## PASSAGE SHOWN
———

I've passed nearly the 6 (or is it 7) year mark in practice. G-d, it's hard to believe.

What are some of the highlights?

Engagement broken
Lawsuit
Cynicism and Depression (they need capital letters)
Failed romance
Nearly quitting my practice out of burnout/ethical disgust/boredom/emotional impairment
Hating my job
Selling the practice and becoming financially secure
Buying a lot of crap
Giving said crap away
Buying more crap
Taking a lot of trips
Feeling the escapism of said trips
Therapy
More therapy
Kung Fu
Yoga
Meditation
Friendships
Parents divorce saga
Parents individual healing
Lots of vacations with same parents (individually)
Broken relationships
Celibacy (hopefully not permanent)
Kindness of strangers
Letting go of perfectionism
Learning from so many patients and their struggles
Crying
More crying
Vulnerability
Actually feeling some emotions
Helping so, so many people die
Maybe curing a couple of folks
Being amazed at people's fortitude and love and perseverance
Coming to love my job
Being loved
Feeling human
Grace
God (or Brahman, take your pick)
Feeling honored again to be not just a doc, but a human being

It's funny. When you start medical school, there are these "soft" classes amidst the daily grind of anatomy, histology, pathophysiology and the like.

Classes like "Doctoring" and "Compassion" and "The Impaired Physician"

You meet older docs talking about their travails, their burnout, their personal relationships, their addictions, their frailties.

As a twenty something year old, it all just seems so foreign, so narcissistically weak and alien.

But, six (or seven) years into full bore clinical oncology practice, I see it. Not just in us, but in the other docs, in other specialties.

In me.

Physician, heal thyself.

It ain't that easy.

The perfectionism that works so abundantly well in calculating chemo doses or clipping through 25 patients a day really doesn't work so hot in your personal life.

Who are we when no one is looking?

Am I moral? Ingmar Bergman, you ain't got nothing.

I remember PBS having a long term documentary chronicling Harvard medical students as they go from their first days, through training and later decades of being attending physicians. The divorces and emotions, the idealism and despair, the physical and mental toll. The glimmer of youthful passion and idealism still there, peeking out shyly amidst the money and status and time demands and stress and oncoming aging of the once bushy-tailed participants.

Francis Weld Peabody once wrote that "the secret of the care of the patient is IN CARING FOR the patient."

And how can we care for someone if we cannot care for ourselves?

———

## LIST OF TASKS
1 > Answer these questions using the passage above:
(a) In what area of clinical practice has the writer spent six or seven years?
(b) Which three medical school classes does the passage name?
(c) Who wrote that "the secret of the care of the patient is IN CARING FOR the patient"?
2 > Reproduce word for word the portion of the passage above between "You meet older" and "Physician, heal thyself.", inclusive.

## STORED DATA
———

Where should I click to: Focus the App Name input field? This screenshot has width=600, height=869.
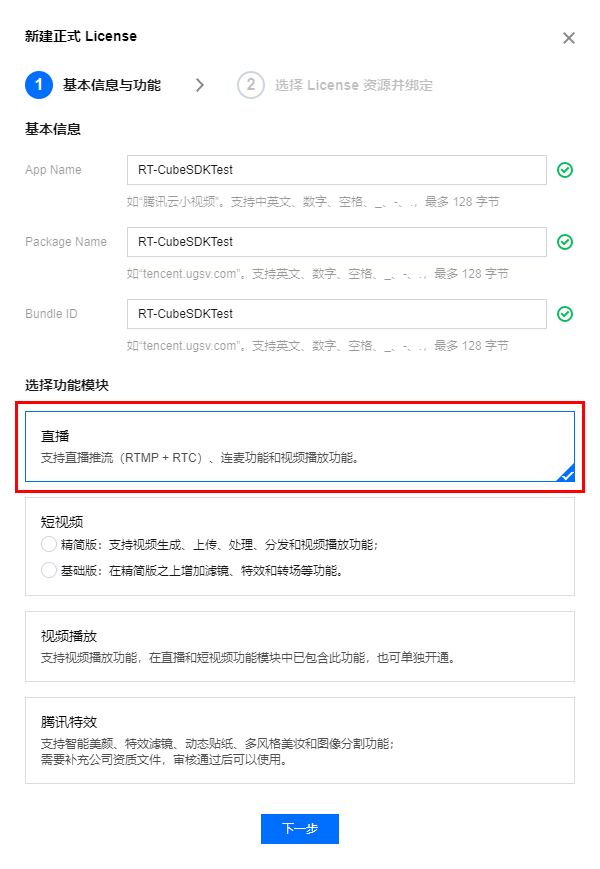tap(337, 170)
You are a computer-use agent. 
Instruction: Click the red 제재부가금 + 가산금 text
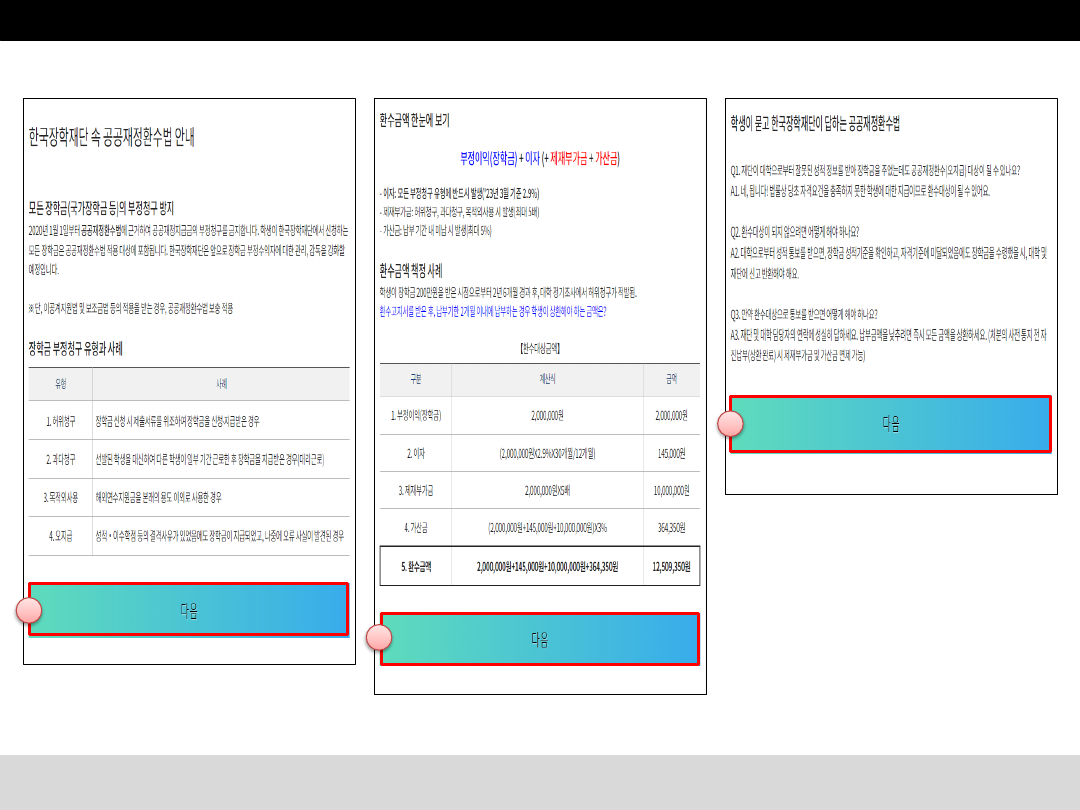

———

## TASK SOLUTIONS
1 >
(a) Oncology.
(b) "Doctoring," "Compassion," and "The Impaired Physician."
(c) Francis Weld Peabody.

2 >
You meet older docs talking about their travails, their burnout, their personal relationships, their addictions, their frailties.

As a twenty something year old, it all just seems so foreign, so narcissistically weak and alien.

But, six (or seven) years into full bore clinical oncology practice, I see it. Not just in us, but in the other docs, in other specialties.

In me.

Physician, heal thyself.